Pre-Treatment Evaluation for Tuberculosis
Evaluate patients for tuberculosis (TB) infection prior to initiating treatment with Taltz. Do not administer to patients with active TB infection. Initiate treatment of latent TB prior to administering Taltz. Consider anti-TB therapy prior to initiating Taltz in patients with a past history of latent or active TB in whom an adequate course of treatment cannot be confirmed. Patients receiving Taltz should be monitored closely for signs and symptoms of active TB during and after treatment.

Hypersensitivity
Serious hypersensitivity reactions, including angioedema and urticaria (each ≤0.1%), occurred in the Taltz group in clinical trials. Anaphylaxis, including cases leading to hospitalization, has been reported in post-marketing use with Taltz. If a serious hypersensitivity reaction occurs, discontinue Taltz immediately and initiate appropriate therapy.

Eczematous Eruptions
In the postmarketing setting, cases of severe eczematous eruptions, including atopic dermatitis-like eruptions, dyshidrotic eczema, and erythroderma were reported in patients receiving Taltz; some cases resulted in hospitalization. The onset of eczematous eruptions was variable, ranging from days to months after the first dose of Taltz. Treatment may need to be discontinued to resolve the eczematous eruption. Some patients with limited psoriasis treatment options were successfully treated for eczema while continuing Taltz.

Inflammatory Bowel Disease
Patients treated with Taltz may be at an increased risk of inflammatory bowel disease. In clinical trials, Crohn's disease and ulcerative colitis, including exacerbations, occurred at a greater frequency in the Taltz group than the placebo group. During Taltz treatment, monitor patients for onset or exacerbations of inflammatory bowel disease and if IBD occurs, discontinue Taltz and initiate appropriate medical management.

Immunizations
Prior to initiating therapy with Taltz, consider completion of all age-appropriate immunizations according to current immunization guidelines. Avoid use of live vaccines in patients treated with Taltz.

ADVERSE REACTIONS

Most common adverse reactions (≥1%) associated with Taltz treatment are injection site reactions, upper respiratory tract infections, nausea, and tinea infections. Overall, the safety profiles observed in adult patients with psoriatic arthritis, ankylosing spondylitis, non-radiographic axial spondyloarthritis, and pediatric patients with plaque psoriasis were consistent with the safety profile in adult patients with plaque psoriasis, with the exception of influenza and conjunctivitis in psoriatic arthritis and conjunctivitis, influenza, and urticaria in pediatric psoriasis.

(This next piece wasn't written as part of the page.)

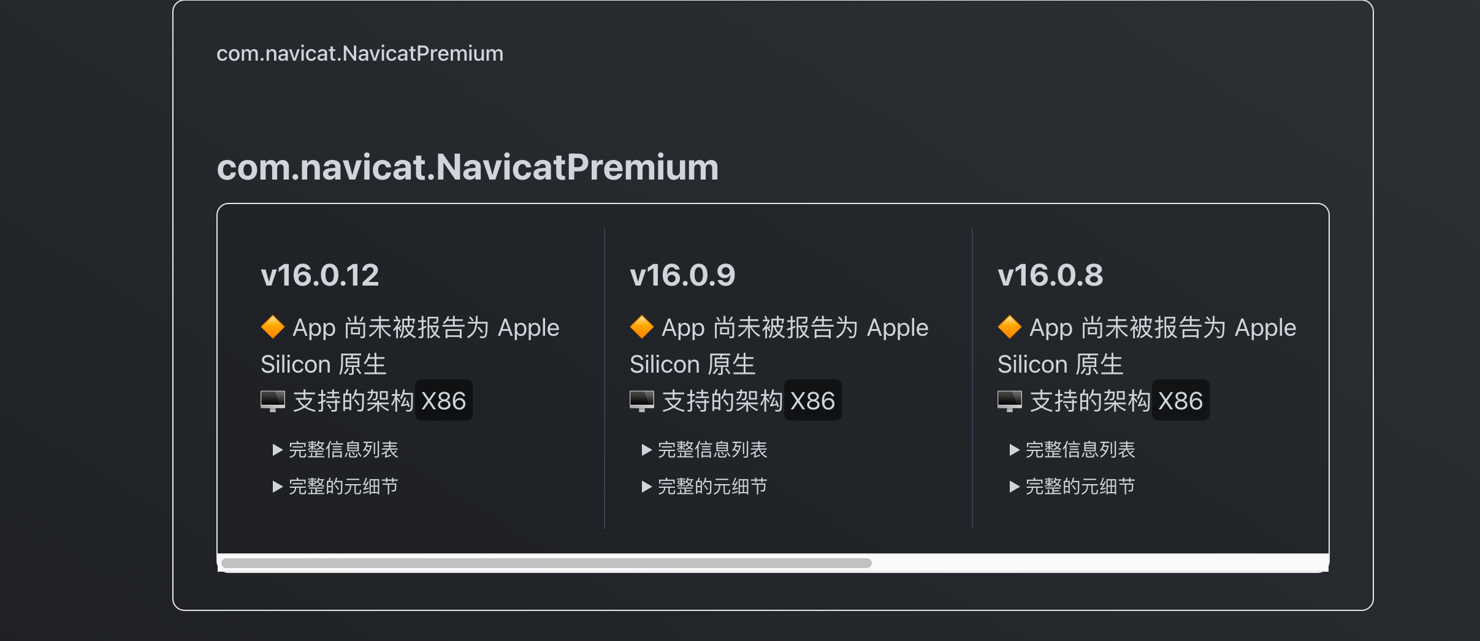Click the orange diamond icon under v16.0.12
Image resolution: width=1480 pixels, height=641 pixels.
[x=274, y=327]
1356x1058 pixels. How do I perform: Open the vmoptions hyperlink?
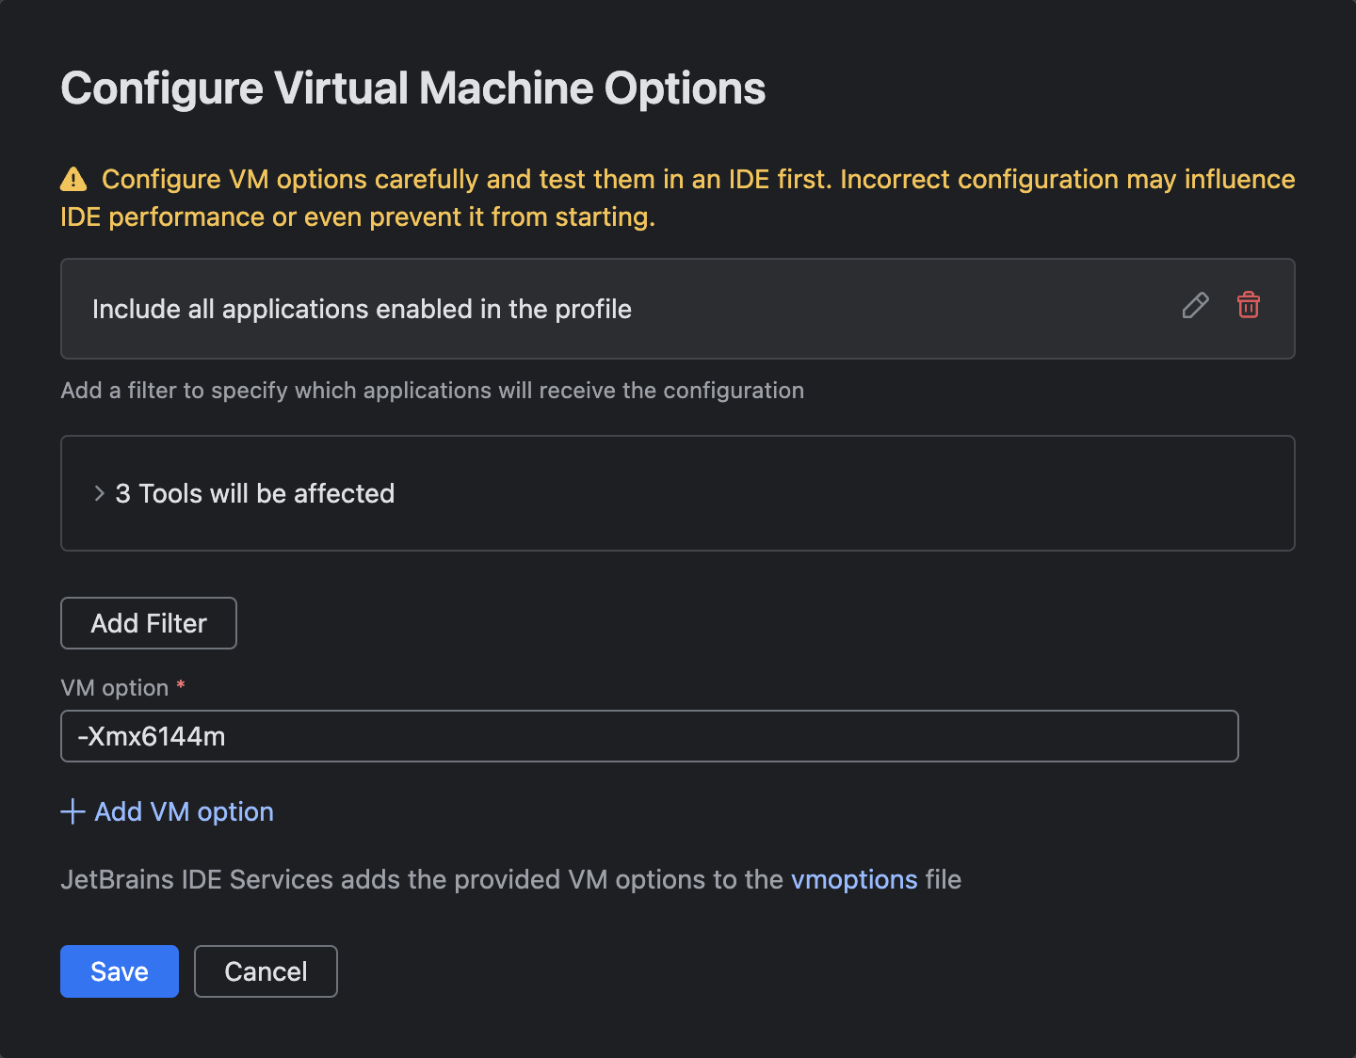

Please see Prescribing Information and Medication Guide. Please see Instructions for Use included with the device.

Taltz is available as an 80 mg/mL, 40 mg/0.5mL, 20 mg/0.25mL injection.

IX HCP ISI 20AUG2024

INDICATIONS

Taltz is indicated for adults with active psoriatic arthritis (PsA), for adults with active ankylosing spondylitis (AS), and for adults with active non-radiographic axial spondyloarthritis (nr-axSpA) with objective signs of inflammation. Taltz is also indicated for patients aged 6 years or older with moderateto-severe plaque psoriasis (PsO) who are candidates for systemic therapy or phototherapy.